• [Entries shown]
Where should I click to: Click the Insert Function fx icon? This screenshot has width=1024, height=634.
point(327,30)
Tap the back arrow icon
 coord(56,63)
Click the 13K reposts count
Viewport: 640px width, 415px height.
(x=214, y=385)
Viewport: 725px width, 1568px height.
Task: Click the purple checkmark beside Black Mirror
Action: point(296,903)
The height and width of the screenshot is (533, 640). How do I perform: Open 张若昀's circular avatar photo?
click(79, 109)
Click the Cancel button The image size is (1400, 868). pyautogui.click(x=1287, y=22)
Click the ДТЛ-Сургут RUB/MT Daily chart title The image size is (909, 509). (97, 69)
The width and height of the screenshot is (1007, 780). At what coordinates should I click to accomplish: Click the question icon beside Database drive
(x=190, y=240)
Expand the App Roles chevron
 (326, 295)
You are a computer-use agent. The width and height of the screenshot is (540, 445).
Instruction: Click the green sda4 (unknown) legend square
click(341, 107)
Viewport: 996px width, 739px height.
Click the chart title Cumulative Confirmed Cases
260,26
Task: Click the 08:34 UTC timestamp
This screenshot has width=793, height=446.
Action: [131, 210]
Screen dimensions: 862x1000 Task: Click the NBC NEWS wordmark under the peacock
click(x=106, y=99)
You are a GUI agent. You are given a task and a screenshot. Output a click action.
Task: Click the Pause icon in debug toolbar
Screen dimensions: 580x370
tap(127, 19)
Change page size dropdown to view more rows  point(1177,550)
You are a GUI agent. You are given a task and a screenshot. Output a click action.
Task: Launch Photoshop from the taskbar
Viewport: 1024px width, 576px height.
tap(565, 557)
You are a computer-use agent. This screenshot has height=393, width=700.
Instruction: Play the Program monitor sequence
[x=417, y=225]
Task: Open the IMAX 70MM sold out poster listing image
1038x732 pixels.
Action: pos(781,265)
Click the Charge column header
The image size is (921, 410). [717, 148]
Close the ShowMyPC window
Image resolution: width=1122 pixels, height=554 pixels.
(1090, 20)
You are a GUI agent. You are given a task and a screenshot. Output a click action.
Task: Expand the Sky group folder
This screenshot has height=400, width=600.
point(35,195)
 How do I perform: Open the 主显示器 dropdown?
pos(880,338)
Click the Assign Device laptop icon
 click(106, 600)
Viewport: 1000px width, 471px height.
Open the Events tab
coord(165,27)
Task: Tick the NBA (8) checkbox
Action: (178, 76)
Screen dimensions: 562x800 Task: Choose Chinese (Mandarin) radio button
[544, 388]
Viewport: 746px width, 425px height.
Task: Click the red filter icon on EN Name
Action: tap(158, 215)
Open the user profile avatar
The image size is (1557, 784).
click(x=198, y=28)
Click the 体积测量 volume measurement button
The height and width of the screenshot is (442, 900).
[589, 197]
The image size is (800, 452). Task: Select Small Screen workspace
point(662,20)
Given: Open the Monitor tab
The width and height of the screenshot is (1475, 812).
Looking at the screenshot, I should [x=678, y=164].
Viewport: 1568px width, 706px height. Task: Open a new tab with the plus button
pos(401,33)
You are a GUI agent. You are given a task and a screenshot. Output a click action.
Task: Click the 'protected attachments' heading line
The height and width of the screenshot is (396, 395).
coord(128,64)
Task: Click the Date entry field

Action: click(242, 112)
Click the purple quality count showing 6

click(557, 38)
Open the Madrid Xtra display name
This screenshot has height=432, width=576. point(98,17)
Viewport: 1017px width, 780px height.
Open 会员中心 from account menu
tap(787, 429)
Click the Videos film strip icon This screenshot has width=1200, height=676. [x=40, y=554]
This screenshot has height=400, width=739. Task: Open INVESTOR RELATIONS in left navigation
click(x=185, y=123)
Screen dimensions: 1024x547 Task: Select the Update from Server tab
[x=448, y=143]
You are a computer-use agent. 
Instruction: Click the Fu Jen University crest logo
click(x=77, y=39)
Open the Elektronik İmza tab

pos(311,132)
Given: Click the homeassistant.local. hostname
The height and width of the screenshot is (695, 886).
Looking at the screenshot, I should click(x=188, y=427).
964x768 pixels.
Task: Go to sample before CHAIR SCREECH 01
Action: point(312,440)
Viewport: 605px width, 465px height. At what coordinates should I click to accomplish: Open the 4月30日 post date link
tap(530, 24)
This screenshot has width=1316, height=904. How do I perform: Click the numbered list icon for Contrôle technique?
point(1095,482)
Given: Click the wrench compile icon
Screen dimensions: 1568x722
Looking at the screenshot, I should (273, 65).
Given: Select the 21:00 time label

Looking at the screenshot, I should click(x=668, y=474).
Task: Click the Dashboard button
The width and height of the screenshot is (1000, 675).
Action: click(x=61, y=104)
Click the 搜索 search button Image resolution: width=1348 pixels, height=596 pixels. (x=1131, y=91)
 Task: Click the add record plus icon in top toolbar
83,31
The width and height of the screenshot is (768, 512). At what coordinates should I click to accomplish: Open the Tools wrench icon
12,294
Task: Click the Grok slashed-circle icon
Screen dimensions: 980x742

• [Required action]
Your answer must be the count of lines in the data that contain "computer", with no added words.

• [Exercise result]
3